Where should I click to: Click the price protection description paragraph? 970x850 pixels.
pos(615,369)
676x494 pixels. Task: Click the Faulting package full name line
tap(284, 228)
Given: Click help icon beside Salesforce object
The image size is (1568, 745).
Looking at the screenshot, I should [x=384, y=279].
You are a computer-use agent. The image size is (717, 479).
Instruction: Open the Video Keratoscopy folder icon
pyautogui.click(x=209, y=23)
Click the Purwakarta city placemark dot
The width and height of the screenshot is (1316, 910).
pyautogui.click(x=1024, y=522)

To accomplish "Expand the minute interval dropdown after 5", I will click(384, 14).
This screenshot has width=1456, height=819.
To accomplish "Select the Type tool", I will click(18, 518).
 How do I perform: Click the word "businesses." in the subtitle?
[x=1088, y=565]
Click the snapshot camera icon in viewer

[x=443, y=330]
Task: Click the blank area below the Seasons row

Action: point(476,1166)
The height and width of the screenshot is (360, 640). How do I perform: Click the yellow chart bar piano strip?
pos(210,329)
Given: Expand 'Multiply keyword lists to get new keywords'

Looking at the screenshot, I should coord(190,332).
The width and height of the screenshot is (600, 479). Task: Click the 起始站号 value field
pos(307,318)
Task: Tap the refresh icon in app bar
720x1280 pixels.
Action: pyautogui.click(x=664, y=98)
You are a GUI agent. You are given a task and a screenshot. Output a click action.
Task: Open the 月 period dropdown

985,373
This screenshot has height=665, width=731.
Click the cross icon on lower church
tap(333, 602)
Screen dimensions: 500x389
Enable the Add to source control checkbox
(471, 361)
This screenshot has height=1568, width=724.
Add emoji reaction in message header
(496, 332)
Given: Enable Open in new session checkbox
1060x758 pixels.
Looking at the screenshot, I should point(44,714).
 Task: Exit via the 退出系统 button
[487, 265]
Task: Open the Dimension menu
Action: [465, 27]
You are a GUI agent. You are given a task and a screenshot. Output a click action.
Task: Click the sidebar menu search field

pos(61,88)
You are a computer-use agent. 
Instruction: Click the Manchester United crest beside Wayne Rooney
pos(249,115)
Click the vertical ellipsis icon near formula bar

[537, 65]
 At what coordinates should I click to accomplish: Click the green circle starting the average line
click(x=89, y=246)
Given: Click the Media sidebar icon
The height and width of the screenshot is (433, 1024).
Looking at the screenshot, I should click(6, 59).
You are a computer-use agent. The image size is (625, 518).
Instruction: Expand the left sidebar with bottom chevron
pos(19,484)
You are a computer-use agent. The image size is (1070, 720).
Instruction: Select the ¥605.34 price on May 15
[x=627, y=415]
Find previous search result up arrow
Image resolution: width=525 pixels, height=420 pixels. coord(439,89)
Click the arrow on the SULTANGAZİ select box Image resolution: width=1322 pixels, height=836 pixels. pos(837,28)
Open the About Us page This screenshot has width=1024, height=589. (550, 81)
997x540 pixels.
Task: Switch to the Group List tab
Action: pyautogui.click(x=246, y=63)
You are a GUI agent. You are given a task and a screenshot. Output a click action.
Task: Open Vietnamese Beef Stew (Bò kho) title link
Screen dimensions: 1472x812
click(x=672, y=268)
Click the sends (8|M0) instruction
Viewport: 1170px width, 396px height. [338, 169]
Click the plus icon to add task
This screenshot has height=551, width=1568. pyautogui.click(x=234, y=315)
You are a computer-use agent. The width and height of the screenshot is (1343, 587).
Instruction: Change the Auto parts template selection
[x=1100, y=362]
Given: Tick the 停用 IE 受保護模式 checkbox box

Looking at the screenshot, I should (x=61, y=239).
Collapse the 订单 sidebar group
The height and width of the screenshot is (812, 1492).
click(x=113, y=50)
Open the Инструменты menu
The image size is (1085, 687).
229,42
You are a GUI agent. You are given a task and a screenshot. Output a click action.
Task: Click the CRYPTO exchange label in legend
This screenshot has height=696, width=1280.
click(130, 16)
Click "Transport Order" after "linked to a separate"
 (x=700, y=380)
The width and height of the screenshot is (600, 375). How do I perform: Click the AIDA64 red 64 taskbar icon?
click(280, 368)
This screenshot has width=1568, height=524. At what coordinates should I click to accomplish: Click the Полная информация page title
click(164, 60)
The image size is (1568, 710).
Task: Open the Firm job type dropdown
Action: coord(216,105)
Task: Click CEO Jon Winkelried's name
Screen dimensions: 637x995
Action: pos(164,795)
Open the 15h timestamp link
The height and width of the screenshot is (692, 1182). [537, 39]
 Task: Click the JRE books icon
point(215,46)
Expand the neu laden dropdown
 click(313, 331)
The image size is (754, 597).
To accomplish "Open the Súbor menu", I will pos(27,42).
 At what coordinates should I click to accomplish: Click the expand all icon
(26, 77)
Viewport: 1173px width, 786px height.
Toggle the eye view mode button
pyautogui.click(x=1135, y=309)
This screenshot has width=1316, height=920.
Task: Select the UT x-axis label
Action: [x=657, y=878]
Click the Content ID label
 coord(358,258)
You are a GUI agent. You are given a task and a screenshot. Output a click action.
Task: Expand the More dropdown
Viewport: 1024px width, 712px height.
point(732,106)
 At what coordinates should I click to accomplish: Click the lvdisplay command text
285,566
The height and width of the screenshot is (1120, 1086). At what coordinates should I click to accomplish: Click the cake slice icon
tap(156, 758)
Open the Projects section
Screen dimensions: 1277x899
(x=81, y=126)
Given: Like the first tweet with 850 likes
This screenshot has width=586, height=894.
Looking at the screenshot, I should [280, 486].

============

**DESCRIPTION OF THE TASK:** Your task is to transcribe the listing in full, so that each line reads exactly as before.

**SOLUTION:**
Where should I click to: Click the price protection description paragraph? 970x850 pixels.
pos(615,369)
676x494 pixels. Task: Click the Faulting package full name line
tap(284, 228)
Given: Click help icon beside Salesforce object
The image size is (1568, 745).
Looking at the screenshot, I should [x=384, y=279].
You are a computer-use agent. The image size is (717, 479).
Instruction: Open the Video Keratoscopy folder icon
pyautogui.click(x=209, y=23)
Click the Purwakarta city placemark dot
The width and height of the screenshot is (1316, 910).
pyautogui.click(x=1024, y=522)

To accomplish "Expand the minute interval dropdown after 5", I will click(384, 14).
This screenshot has width=1456, height=819.
To accomplish "Select the Type tool", I will click(18, 518).
 How do I perform: Click the word "businesses." in the subtitle?
[x=1088, y=565]
Click the snapshot camera icon in viewer

[x=443, y=330]
Task: Click the blank area below the Seasons row

Action: point(476,1166)
The height and width of the screenshot is (360, 640). How do I perform: Click the yellow chart bar piano strip?
pos(210,329)
Given: Expand 'Multiply keyword lists to get new keywords'

Looking at the screenshot, I should coord(190,332).
The width and height of the screenshot is (600, 479). Task: Click the 起始站号 value field
pos(307,318)
Task: Tap the refresh icon in app bar
720x1280 pixels.
Action: pyautogui.click(x=664, y=98)
You are a GUI agent. You are given a task and a screenshot. Output a click action.
Task: Open the 月 period dropdown

985,373
This screenshot has height=665, width=731.
Click the cross icon on lower church
tap(333, 602)
Screen dimensions: 500x389
Enable the Add to source control checkbox
(471, 361)
This screenshot has height=1568, width=724.
Add emoji reaction in message header
(496, 332)
Given: Enable Open in new session checkbox
1060x758 pixels.
Looking at the screenshot, I should point(44,714).
 Task: Exit via the 退出系统 button
[487, 265]
Task: Open the Dimension menu
Action: [465, 27]
You are a GUI agent. You are given a task and a screenshot. Output a click action.
Task: Click the sidebar menu search field

pos(61,88)
You are a computer-use agent. 
Instruction: Click the Manchester United crest beside Wayne Rooney
pos(249,115)
Click the vertical ellipsis icon near formula bar

[537, 65]
 At what coordinates should I click to accomplish: Click the green circle starting the average line
click(x=89, y=246)
Given: Click the Media sidebar icon
The height and width of the screenshot is (433, 1024).
Looking at the screenshot, I should click(6, 59).
You are a computer-use agent. The image size is (625, 518).
Instruction: Expand the left sidebar with bottom chevron
pos(19,484)
You are a computer-use agent. The image size is (1070, 720).
Instruction: Select the ¥605.34 price on May 15
[x=627, y=415]
Find previous search result up arrow
Image resolution: width=525 pixels, height=420 pixels. coord(439,89)
Click the arrow on the SULTANGAZİ select box Image resolution: width=1322 pixels, height=836 pixels. pos(837,28)
Open the About Us page This screenshot has width=1024, height=589. (550, 81)
997x540 pixels.
Task: Switch to the Group List tab
Action: pyautogui.click(x=246, y=63)
You are a GUI agent. You are given a task and a screenshot. Output a click action.
Task: Open Vietnamese Beef Stew (Bò kho) title link
Screen dimensions: 1472x812
click(x=672, y=268)
Click the sends (8|M0) instruction
Viewport: 1170px width, 396px height. [338, 169]
Click the plus icon to add task
This screenshot has height=551, width=1568. pyautogui.click(x=234, y=315)
You are a computer-use agent. The width and height of the screenshot is (1343, 587).
Instruction: Change the Auto parts template selection
[x=1100, y=362]
Given: Tick the 停用 IE 受保護模式 checkbox box

Looking at the screenshot, I should (x=61, y=239).
Collapse the 订单 sidebar group
The height and width of the screenshot is (812, 1492).
click(x=113, y=50)
Open the Инструменты menu
The image size is (1085, 687).
229,42
You are a GUI agent. You are given a task and a screenshot. Output a click action.
Task: Click the CRYPTO exchange label in legend
This screenshot has height=696, width=1280.
click(130, 16)
Click "Transport Order" after "linked to a separate"
 (x=700, y=380)
The width and height of the screenshot is (600, 375). How do I perform: Click the AIDA64 red 64 taskbar icon?
click(280, 368)
This screenshot has width=1568, height=524. At what coordinates should I click to accomplish: Click the Полная информация page title
click(164, 60)
The image size is (1568, 710).
Task: Open the Firm job type dropdown
Action: coord(216,105)
Task: Click CEO Jon Winkelried's name
Screen dimensions: 637x995
Action: pos(164,795)
Open the 15h timestamp link
The height and width of the screenshot is (692, 1182). [537, 39]
 Task: Click the JRE books icon
point(215,46)
Expand the neu laden dropdown
 click(313, 331)
The image size is (754, 597).
To accomplish "Open the Súbor menu", I will pos(27,42).
 At what coordinates should I click to accomplish: Click the expand all icon
(26, 77)
Viewport: 1173px width, 786px height.
Toggle the eye view mode button
pyautogui.click(x=1135, y=309)
This screenshot has width=1316, height=920.
Task: Select the UT x-axis label
Action: [x=657, y=878]
Click the Content ID label
 coord(358,258)
You are a GUI agent. You are given a task and a screenshot. Output a click action.
Task: Expand the More dropdown
Viewport: 1024px width, 712px height.
point(732,106)
 At what coordinates should I click to accomplish: Click the lvdisplay command text
285,566
The height and width of the screenshot is (1120, 1086). At what coordinates should I click to accomplish: Click the cake slice icon
tap(156, 758)
Open the Projects section
Screen dimensions: 1277x899
(x=81, y=126)
Given: Like the first tweet with 850 likes
This screenshot has width=586, height=894.
Looking at the screenshot, I should [280, 486].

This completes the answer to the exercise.